What the task asks:
In the listing, switch "coworkers" to "teammates" from the line with "This screenshot has width=1335, height=621." up to and including the line with "click(x=167, y=29)". Return only those lines, with everything else left unchanged.

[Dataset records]
▬▬▬▬▬▬▬▬▬▬
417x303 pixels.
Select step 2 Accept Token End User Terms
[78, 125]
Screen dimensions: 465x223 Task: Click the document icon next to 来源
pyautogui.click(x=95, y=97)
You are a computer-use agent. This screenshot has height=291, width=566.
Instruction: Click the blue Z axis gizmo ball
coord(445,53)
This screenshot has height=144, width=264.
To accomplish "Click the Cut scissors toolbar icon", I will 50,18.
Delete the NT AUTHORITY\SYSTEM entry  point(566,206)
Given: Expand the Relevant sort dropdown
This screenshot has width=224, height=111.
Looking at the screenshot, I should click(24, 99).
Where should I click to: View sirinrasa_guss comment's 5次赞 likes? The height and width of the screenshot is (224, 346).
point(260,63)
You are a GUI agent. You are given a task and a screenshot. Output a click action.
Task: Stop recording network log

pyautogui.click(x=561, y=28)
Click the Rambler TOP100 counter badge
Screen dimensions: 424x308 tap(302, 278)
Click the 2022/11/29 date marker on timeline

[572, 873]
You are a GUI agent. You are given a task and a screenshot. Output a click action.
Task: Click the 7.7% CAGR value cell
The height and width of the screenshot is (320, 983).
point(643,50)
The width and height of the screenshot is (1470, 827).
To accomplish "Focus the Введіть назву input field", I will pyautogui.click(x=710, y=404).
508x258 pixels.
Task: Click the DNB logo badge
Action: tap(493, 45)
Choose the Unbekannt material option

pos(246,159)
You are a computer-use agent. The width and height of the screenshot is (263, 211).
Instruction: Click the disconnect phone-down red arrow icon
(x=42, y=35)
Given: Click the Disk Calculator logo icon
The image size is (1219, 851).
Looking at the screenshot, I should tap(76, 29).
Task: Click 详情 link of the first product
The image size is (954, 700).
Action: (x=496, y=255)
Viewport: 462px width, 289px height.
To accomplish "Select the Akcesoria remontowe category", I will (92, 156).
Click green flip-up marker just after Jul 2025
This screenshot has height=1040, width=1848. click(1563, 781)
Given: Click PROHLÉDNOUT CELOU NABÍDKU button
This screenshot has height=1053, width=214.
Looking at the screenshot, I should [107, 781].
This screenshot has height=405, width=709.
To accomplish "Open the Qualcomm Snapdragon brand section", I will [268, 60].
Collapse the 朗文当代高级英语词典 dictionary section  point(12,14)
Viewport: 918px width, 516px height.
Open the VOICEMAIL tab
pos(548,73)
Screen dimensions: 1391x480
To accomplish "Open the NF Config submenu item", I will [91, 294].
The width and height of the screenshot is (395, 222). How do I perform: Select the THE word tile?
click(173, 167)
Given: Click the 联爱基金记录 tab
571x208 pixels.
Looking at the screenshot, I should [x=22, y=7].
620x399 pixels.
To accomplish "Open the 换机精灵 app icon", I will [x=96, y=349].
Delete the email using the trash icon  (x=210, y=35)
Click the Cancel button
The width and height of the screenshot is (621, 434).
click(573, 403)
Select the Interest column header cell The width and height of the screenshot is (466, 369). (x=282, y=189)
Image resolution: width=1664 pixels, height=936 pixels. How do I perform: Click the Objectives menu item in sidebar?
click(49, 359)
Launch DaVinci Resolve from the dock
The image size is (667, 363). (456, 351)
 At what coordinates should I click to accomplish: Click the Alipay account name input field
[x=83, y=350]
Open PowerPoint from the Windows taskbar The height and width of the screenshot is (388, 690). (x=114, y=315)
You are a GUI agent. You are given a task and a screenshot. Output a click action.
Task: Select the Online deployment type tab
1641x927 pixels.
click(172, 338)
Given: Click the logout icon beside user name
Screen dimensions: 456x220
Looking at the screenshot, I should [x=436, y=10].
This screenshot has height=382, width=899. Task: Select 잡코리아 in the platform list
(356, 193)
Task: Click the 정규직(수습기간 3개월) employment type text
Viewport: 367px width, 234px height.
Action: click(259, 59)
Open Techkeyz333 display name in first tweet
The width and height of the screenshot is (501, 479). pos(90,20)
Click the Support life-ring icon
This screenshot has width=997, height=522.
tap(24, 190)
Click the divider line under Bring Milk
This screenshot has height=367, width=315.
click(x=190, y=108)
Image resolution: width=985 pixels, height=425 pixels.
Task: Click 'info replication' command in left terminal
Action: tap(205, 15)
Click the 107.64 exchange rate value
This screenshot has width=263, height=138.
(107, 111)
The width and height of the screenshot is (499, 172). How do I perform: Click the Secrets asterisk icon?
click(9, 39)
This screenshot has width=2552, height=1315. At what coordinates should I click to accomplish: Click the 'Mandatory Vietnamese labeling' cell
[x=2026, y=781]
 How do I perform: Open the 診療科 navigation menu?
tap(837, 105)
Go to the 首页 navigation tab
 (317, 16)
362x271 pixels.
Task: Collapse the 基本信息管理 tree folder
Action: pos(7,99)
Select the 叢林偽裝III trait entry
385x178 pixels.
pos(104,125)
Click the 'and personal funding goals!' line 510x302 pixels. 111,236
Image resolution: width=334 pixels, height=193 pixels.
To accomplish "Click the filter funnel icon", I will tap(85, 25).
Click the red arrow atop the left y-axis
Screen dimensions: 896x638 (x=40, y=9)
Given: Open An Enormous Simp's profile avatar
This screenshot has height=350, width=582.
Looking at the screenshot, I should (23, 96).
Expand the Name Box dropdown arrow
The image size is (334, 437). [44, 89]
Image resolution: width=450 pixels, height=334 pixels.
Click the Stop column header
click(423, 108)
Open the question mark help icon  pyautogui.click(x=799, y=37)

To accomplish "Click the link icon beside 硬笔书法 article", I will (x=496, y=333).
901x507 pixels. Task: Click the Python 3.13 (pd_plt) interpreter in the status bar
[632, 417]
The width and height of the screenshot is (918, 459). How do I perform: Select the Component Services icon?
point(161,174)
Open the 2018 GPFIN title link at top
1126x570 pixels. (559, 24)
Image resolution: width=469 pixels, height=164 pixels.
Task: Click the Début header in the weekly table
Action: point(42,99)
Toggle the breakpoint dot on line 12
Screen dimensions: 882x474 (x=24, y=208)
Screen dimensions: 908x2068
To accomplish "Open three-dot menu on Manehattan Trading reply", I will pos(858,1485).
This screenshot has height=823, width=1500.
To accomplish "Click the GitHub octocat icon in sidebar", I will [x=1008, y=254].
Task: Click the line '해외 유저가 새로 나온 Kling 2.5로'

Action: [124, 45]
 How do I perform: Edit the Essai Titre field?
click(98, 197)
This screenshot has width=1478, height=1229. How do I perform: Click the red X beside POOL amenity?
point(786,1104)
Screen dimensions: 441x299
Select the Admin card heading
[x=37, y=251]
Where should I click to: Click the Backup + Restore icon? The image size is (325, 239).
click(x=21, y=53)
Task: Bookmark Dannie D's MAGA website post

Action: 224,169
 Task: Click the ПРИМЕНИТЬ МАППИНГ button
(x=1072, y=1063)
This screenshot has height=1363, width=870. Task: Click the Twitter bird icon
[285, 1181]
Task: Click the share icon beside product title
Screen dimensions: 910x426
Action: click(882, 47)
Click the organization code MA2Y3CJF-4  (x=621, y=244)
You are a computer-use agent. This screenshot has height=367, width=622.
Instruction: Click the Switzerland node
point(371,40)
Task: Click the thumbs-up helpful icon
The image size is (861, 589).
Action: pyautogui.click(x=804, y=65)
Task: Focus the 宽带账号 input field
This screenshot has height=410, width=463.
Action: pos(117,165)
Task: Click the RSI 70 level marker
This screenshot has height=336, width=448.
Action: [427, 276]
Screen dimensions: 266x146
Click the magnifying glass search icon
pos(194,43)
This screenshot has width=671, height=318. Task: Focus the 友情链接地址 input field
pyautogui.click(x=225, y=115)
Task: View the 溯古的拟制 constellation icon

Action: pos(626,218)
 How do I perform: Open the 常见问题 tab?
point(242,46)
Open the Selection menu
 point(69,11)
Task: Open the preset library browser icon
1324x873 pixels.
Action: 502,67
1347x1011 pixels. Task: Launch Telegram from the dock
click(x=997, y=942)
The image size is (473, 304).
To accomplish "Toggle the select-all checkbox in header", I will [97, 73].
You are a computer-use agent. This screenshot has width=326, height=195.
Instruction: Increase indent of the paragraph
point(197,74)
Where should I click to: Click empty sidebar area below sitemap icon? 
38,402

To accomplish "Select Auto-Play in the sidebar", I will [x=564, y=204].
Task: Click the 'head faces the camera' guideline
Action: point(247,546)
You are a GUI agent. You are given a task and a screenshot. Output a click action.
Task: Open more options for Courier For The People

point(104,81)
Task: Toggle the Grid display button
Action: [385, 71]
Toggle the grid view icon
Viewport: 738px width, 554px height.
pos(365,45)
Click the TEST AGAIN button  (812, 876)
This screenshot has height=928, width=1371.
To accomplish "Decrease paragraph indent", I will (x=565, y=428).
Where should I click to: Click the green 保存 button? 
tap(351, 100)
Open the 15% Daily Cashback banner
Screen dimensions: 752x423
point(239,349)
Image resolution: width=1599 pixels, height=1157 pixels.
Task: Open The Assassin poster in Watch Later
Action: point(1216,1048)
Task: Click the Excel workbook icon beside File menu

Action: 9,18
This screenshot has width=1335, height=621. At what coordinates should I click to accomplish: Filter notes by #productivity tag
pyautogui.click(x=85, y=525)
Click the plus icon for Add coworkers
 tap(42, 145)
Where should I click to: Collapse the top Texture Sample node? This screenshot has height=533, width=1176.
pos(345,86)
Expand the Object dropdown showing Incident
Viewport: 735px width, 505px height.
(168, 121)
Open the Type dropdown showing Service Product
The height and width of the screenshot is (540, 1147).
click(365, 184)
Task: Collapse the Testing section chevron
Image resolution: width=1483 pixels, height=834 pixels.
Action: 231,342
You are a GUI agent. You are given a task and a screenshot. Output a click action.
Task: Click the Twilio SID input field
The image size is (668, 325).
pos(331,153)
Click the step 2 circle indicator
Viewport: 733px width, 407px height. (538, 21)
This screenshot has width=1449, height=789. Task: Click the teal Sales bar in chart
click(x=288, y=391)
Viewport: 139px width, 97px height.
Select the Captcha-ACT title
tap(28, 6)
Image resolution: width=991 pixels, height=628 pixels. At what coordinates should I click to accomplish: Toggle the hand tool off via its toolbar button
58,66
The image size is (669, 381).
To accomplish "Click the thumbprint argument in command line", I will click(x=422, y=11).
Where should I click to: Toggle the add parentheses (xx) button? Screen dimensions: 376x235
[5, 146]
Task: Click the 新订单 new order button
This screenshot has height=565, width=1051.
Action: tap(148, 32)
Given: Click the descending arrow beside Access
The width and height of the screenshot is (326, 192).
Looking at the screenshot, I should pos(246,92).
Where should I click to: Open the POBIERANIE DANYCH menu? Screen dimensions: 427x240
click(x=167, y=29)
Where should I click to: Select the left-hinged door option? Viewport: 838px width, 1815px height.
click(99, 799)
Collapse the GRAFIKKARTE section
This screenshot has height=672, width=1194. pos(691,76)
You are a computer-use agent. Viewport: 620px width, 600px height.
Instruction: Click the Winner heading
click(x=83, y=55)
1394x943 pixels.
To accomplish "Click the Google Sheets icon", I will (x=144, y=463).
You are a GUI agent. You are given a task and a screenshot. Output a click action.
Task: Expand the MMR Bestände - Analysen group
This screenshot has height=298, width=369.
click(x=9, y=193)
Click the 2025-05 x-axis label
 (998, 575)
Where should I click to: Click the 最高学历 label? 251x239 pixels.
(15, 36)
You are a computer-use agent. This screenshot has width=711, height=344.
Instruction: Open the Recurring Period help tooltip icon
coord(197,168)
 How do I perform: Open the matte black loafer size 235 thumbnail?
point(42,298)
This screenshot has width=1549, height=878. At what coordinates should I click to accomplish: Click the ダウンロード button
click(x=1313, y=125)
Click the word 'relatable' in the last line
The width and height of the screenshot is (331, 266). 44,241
▬▬▬▬▬▬▬▬▬▬
Written answer:
This screenshot has width=1335, height=621. At what coordinates should I click to accomplish: Filter notes by #productivity tag
pyautogui.click(x=85, y=525)
Click the plus icon for Add teammates
 tap(42, 145)
Where should I click to: Collapse the top Texture Sample node? This screenshot has height=533, width=1176.
pos(345,86)
Expand the Object dropdown showing Incident
Viewport: 735px width, 505px height.
(168, 121)
Open the Type dropdown showing Service Product
The height and width of the screenshot is (540, 1147).
click(365, 184)
Task: Collapse the Testing section chevron
Image resolution: width=1483 pixels, height=834 pixels.
Action: 231,342
You are a GUI agent. You are given a task and a screenshot. Output a click action.
Task: Click the Twilio SID input field
The image size is (668, 325).
pos(331,153)
Click the step 2 circle indicator
Viewport: 733px width, 407px height. (538, 21)
This screenshot has width=1449, height=789. Task: Click the teal Sales bar in chart
click(x=288, y=391)
Viewport: 139px width, 97px height.
Select the Captcha-ACT title
tap(28, 6)
Image resolution: width=991 pixels, height=628 pixels. At what coordinates should I click to accomplish: Toggle the hand tool off via its toolbar button
58,66
The image size is (669, 381).
To accomplish "Click the thumbprint argument in command line", I will click(x=422, y=11).
Where should I click to: Toggle the add parentheses (xx) button? Screen dimensions: 376x235
[5, 146]
Task: Click the 新订单 new order button
This screenshot has height=565, width=1051.
Action: tap(148, 32)
Given: Click the descending arrow beside Access
The width and height of the screenshot is (326, 192).
Looking at the screenshot, I should pos(246,92).
Where should I click to: Open the POBIERANIE DANYCH menu? Screen dimensions: 427x240
click(x=167, y=29)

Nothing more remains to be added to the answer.